From Pharmacology to Physiology: Endocrine Functions of μ-Opioid Receptor Networks

Abstract

The steady rise in opioid users and abusers has uncovered multiple detrimental health consequences of perturbed opioid receptor signaling, thereby creating the need to better understand the biology of these systems. Among endogenous opioid networks, μ-receptors have received special attention due to their unprecedented biological complexity and broad implications in homeostatic functions. Here, we review the origin, molecular biology, and physiology of endogenous opioids with a special focus on μ-opioid receptor networks within the endocrine system. Moreover, we summarize the current evidence supporting an involvement of the latter in regulating distinct endocrine functions. Finally, we combine these insights to present an integrated perspective on μ-opioid receptor biology and provide an outlook on future studies and unresolved questions in this field.

Keywords: GPCR; evolution; hormones; opioids; oprm1; β-endorphin; μ-receptors.

Figure 1:. Chemical structure of opioids.

Alkaloids derived from Papaver Somniferum including morphine or codeine share a common carbon-scaffold and preferentially bind to μ-opioid receptors. Semi-synthetic opioids such as Fentanyl bind and activate these receptors even more potently. Endogenous opioids all share a core amino acid pentasequence coined the “opioid motif” consisting of Tyr-Gly-Gly-Phe-Met or Leu. Enkephalins are exclusively built from these 5 amino acids, whereas all other opioids peptides exhibit various additional residues. The core opioid tetrasequence with “R” indicating the respective residue (Met/Leu-XXX) is shown above.

Figure 2:. Endogenous opioid peptides are generated from precursor proteins.

Schematic illustration of the three major opioid peptide precursor proteins (conserved between mice and humans with subtle differences; the former shown above): preproenkephalin (PENK), preprodynorphin (PDYN) and preproopiomelanocortin (POMC). Major cleavage sites consisting of Lysine (K) and Arginine (R) residues are indicated. The two core opioid motifs are highlighted in green (Tyr-Gly-Gly-Phe-Met) and orange (Tyr-Gly-Gly-Phe-Leu), respectively. Post-translational processing of each precursor generates a variety of different hormones and peptides, some of which have not been named (referred to as numbers in the figure). Lower case numbers reflect different isoforms of the same peptide that vary in their length and thus, biological activity. Note that cleavage of POMC also generates non-opioid mediators such as ACTH or MSH (Adapted from [42]). ME= Met-enkephalin, OP=octapeptide, LE= Leu-enkephalin, HP=heptapeptide, αNE= alpha neoendorphin, βNE= beta neoendorphin, A_x-y= dynorphin A variants, B_x-y= dynorphin B variants, γ1-/α- MSH= gamma1/alpha melanocyte stimulating hormone, J-Peptide= joining peptide, CLIP= corticotropin-like intermediate lobe peptide; β-/γ-LPH = beta/gamma Lipotropin; β- End_x-y=beta endorphin variants

Figure 3:. The genetic complexity of μ-receptors.

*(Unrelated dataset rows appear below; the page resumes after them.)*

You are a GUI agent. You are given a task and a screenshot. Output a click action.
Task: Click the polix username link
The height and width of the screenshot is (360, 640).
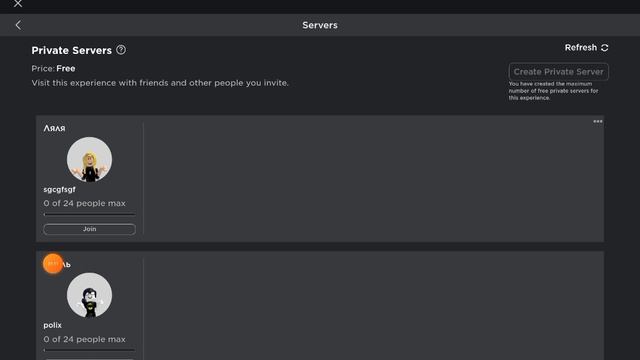point(52,325)
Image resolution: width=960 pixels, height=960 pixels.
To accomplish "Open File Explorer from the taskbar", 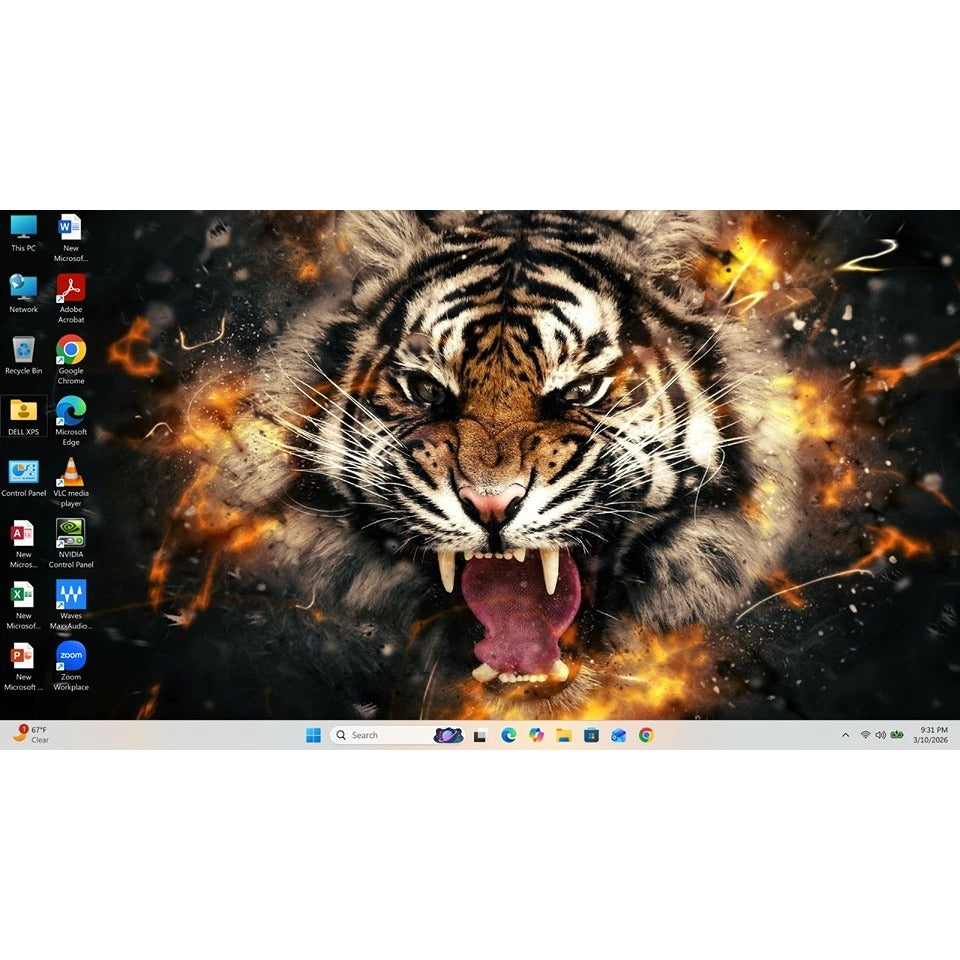I will [x=564, y=735].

Although only a single μ-receptor encoding gene exists in humans and rodents (the latter shown above), alternative splicing of the OPRM1 pre-mRNA gives rise to a plethora of receptor variants that exhibit distinct biochemical properties. All 7TM variants contain a consensus sequence built from exons 1, 2 and 3, whereas 6 TM variants replace exon 1 with exon 11. Note that the exon nomenclature does not reflect their chromosomal locus but rather their timepoint of discovery.

Figure 4:. Expression profiles of GPCR variants determine net signaling outcomes.

Simplified mathematical modelling of signaling responses arising from the combinatorial expression of different GPCR variants in a given cell or tissue.

Figure 5:. Perturbed μ-opioid receptor activity contributes to disease.

Engagement of μ-opioid receptors (sum activity) emanates from both exogenous (pharmacological), as well as endogenous sources (endogenous opioid peptides), the latter being shaped by a plethora of factors as exemplified above. Overall, biological responses prompted by μ-receptor activation occur at the expense of energetically costly (anabolic) programs such as reproduction, the immune response or bone formation. While such changes may be temporally beneficial in the face of challenging environments, their persistence (e.g. due to long-term opioid treatment) culminates in disease.